*WORK TO COMPLETE:*
Exactly as given, restate each record that follows.

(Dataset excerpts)
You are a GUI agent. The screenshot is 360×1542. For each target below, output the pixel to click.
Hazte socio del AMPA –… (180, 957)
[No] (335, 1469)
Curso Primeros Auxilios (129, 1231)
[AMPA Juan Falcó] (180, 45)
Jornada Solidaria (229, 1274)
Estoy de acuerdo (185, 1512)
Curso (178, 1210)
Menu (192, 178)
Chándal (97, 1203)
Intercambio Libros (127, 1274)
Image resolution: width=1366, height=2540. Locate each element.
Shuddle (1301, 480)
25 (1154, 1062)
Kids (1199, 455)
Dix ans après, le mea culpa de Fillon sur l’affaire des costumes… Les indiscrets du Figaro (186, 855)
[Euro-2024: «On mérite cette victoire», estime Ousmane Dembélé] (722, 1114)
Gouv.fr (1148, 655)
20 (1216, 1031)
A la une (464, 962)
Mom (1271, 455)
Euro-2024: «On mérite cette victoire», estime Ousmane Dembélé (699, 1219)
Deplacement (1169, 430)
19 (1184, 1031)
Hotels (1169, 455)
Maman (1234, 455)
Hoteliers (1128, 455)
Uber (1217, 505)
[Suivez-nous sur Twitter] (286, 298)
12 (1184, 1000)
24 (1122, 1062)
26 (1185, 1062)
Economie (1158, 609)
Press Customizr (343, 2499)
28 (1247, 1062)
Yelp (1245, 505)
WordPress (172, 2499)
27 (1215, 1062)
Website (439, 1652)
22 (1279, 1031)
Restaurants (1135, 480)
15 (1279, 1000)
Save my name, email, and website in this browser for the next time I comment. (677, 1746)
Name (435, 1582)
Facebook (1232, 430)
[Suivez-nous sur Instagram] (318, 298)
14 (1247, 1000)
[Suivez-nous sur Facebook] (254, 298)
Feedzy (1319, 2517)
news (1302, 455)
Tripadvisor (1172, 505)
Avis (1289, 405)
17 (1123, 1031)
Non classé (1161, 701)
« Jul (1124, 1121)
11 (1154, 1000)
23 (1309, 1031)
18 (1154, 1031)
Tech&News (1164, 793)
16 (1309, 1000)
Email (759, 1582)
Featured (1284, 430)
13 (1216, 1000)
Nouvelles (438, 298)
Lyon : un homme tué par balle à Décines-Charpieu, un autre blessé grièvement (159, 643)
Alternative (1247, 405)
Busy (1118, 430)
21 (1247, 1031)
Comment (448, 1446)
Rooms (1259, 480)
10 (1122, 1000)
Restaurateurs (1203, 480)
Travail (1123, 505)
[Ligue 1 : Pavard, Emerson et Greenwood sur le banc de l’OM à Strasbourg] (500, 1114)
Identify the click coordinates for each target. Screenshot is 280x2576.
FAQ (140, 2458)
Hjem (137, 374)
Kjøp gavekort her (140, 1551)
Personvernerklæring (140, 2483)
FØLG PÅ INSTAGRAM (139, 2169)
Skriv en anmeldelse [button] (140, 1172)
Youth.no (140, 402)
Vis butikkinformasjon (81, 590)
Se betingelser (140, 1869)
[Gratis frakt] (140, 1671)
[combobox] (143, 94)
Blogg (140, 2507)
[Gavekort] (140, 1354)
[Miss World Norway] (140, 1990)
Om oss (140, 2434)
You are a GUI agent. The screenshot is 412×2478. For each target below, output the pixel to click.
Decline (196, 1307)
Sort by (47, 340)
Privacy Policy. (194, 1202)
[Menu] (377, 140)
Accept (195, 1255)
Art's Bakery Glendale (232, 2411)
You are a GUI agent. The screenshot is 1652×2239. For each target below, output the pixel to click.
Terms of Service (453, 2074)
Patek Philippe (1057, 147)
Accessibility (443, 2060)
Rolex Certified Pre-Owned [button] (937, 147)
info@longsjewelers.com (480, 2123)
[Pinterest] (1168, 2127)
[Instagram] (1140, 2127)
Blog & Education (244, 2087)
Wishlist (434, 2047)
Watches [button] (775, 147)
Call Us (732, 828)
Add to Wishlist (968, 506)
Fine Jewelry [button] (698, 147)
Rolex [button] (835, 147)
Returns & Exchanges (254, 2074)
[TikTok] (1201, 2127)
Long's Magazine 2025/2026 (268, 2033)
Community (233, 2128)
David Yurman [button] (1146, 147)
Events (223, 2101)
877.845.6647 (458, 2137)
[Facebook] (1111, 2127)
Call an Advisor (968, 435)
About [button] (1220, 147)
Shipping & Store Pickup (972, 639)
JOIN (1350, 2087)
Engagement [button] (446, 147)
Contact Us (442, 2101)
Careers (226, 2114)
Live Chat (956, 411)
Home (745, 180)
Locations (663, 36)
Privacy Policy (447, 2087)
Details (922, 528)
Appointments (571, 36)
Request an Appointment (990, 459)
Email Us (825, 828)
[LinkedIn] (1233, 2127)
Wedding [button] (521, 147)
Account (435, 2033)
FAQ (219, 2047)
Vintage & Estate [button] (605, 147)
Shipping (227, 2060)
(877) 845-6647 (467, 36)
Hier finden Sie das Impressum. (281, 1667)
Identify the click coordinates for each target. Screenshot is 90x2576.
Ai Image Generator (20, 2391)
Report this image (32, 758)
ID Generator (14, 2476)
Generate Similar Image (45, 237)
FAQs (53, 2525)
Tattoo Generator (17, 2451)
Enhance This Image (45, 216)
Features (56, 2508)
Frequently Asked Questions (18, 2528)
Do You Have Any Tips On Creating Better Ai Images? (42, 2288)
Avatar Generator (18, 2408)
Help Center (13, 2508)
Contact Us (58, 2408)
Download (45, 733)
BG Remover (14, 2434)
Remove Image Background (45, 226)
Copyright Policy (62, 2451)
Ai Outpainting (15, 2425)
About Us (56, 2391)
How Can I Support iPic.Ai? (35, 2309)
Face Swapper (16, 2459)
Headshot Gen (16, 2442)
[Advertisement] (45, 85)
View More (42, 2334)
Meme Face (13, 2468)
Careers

*EXPECTED ANSWER:*
You are a GUI agent. The screenshot is 360×1542. For each target below, output the pixel to click.
Hazte socio del AMPA –… (180, 957)
[No] (335, 1469)
Curso Primeros Auxilios (129, 1231)
[AMPA Juan Falcó] (180, 45)
Jornada Solidaria (229, 1274)
Estoy de acuerdo (185, 1512)
Curso (178, 1210)
Menu (192, 178)
Chándal (97, 1203)
Intercambio Libros (127, 1274)
Image resolution: width=1366, height=2540. Locate each element.
Shuddle (1301, 480)
25 (1154, 1062)
Kids (1199, 455)
Dix ans après, le mea culpa de Fillon sur l’affaire des costumes… Les indiscrets du Figaro (186, 855)
[Euro-2024: «On mérite cette victoire», estime Ousmane Dembélé] (722, 1114)
Gouv.fr (1148, 655)
20 (1216, 1031)
A la une (464, 962)
Mom (1271, 455)
Euro-2024: «On mérite cette victoire», estime Ousmane Dembélé (699, 1219)
Deplacement (1169, 430)
19 (1184, 1031)
Hotels (1169, 455)
Maman (1234, 455)
Hoteliers (1128, 455)
Uber (1217, 505)
[Suivez-nous sur Twitter] (286, 298)
12 (1184, 1000)
24 (1122, 1062)
26 (1185, 1062)
Economie (1158, 609)
Press Customizr (343, 2499)
28 (1247, 1062)
Yelp (1245, 505)
WordPress (172, 2499)
27 (1215, 1062)
Website (439, 1652)
22 (1279, 1031)
Restaurants (1135, 480)
15 (1279, 1000)
Save my name, email, and website in this browser for the next time I comment. (677, 1746)
Name (435, 1582)
Facebook (1232, 430)
[Suivez-nous sur Instagram] (318, 298)
14 (1247, 1000)
[Suivez-nous sur Facebook] (254, 298)
Feedzy (1319, 2517)
news (1302, 455)
Tripadvisor (1172, 505)
Avis (1289, 405)
17 (1123, 1031)
Non classé (1161, 701)
« Jul (1124, 1121)
11 (1154, 1000)
23 (1309, 1031)
18 (1154, 1031)
Tech&News (1164, 793)
16 (1309, 1000)
Email (759, 1582)
Featured (1284, 430)
13 (1216, 1000)
Nouvelles (438, 298)
Lyon : un homme tué par balle à Décines-Charpieu, un autre blessé grièvement (159, 643)
Alternative (1247, 405)
Busy (1118, 430)
21 (1247, 1031)
Comment (448, 1446)
Rooms (1259, 480)
10 (1122, 1000)
Restaurateurs (1203, 480)
Travail (1123, 505)
[Ligue 1 : Pavard, Emerson et Greenwood sur le banc de l’OM à Strasbourg] (500, 1114)
Identify the click coordinates for each target. Screenshot is 280x2576.
FAQ (140, 2458)
Hjem (137, 374)
Kjøp gavekort her (140, 1551)
Personvernerklæring (140, 2483)
FØLG PÅ INSTAGRAM (139, 2169)
Skriv en anmeldelse [button] (140, 1172)
Youth.no (140, 402)
Vis butikkinformasjon (81, 590)
Se betingelser (140, 1869)
[Gratis frakt] (140, 1671)
[combobox] (143, 94)
Blogg (140, 2507)
[Gavekort] (140, 1354)
[Miss World Norway] (140, 1990)
Om oss (140, 2434)
You are a GUI agent. The screenshot is 412×2478. For each target below, output the pixel to click.
Decline (196, 1307)
Sort by (47, 340)
Privacy Policy. (194, 1202)
[Menu] (377, 140)
Accept (195, 1255)
Art's Bakery Glendale (232, 2411)
You are a GUI agent. The screenshot is 1652×2239. For each target below, output the pixel to click.
Terms of Service (453, 2074)
Patek Philippe (1057, 147)
Accessibility (443, 2060)
Rolex Certified Pre-Owned [button] (937, 147)
info@longsjewelers.com (480, 2123)
[Pinterest] (1168, 2127)
[Instagram] (1140, 2127)
Blog & Education (244, 2087)
Wishlist (434, 2047)
Watches [button] (775, 147)
Call Us (732, 828)
Add to Wishlist (968, 506)
Fine Jewelry [button] (698, 147)
Rolex [button] (835, 147)
Returns & Exchanges (254, 2074)
[TikTok] (1201, 2127)
Long's Magazine 2025/2026 (268, 2033)
Community (233, 2128)
David Yurman [button] (1146, 147)
Events (223, 2101)
877.845.6647 (458, 2137)
[Facebook] (1111, 2127)
Call an Advisor (968, 435)
About [button] (1220, 147)
Shipping & Store Pickup (972, 639)
JOIN (1350, 2087)
Engagement [button] (446, 147)
Contact Us (442, 2101)
Careers (226, 2114)
Live Chat (956, 411)
Home (745, 180)
Locations (663, 36)
Privacy Policy (447, 2087)
Details (922, 528)
Appointments (571, 36)
Request an Appointment (990, 459)
Email Us (825, 828)
[LinkedIn] (1233, 2127)
Wedding [button] (521, 147)
Account (435, 2033)
FAQ (219, 2047)
Vintage & Estate [button] (605, 147)
Shipping (227, 2060)
(877) 845-6647 (467, 36)
Hier finden Sie das Impressum. (281, 1667)
Identify the click coordinates for each target. Screenshot is 90x2576.
Ai Image Generator (20, 2391)
Report this image (32, 758)
ID Generator (14, 2476)
Generate Similar Image (45, 237)
FAQs (53, 2525)
Tattoo Generator (17, 2451)
Enhance This Image (45, 216)
Features (56, 2508)
Frequently Asked Questions (18, 2528)
Do You Have Any Tips On Creating Better Ai Images? (42, 2288)
Avatar Generator (18, 2408)
Help Center (13, 2508)
Contact Us (58, 2408)
Download (45, 733)
BG Remover (14, 2434)
Remove Image Background (45, 226)
Copyright Policy (62, 2451)
Ai Outpainting (15, 2425)
About Us (56, 2391)
How Can I Support iPic.Ai? (35, 2309)
Face Swapper (16, 2459)
Headshot Gen (16, 2442)
[Advertisement] (45, 85)
View More (42, 2334)
Meme Face (13, 2468)
Careers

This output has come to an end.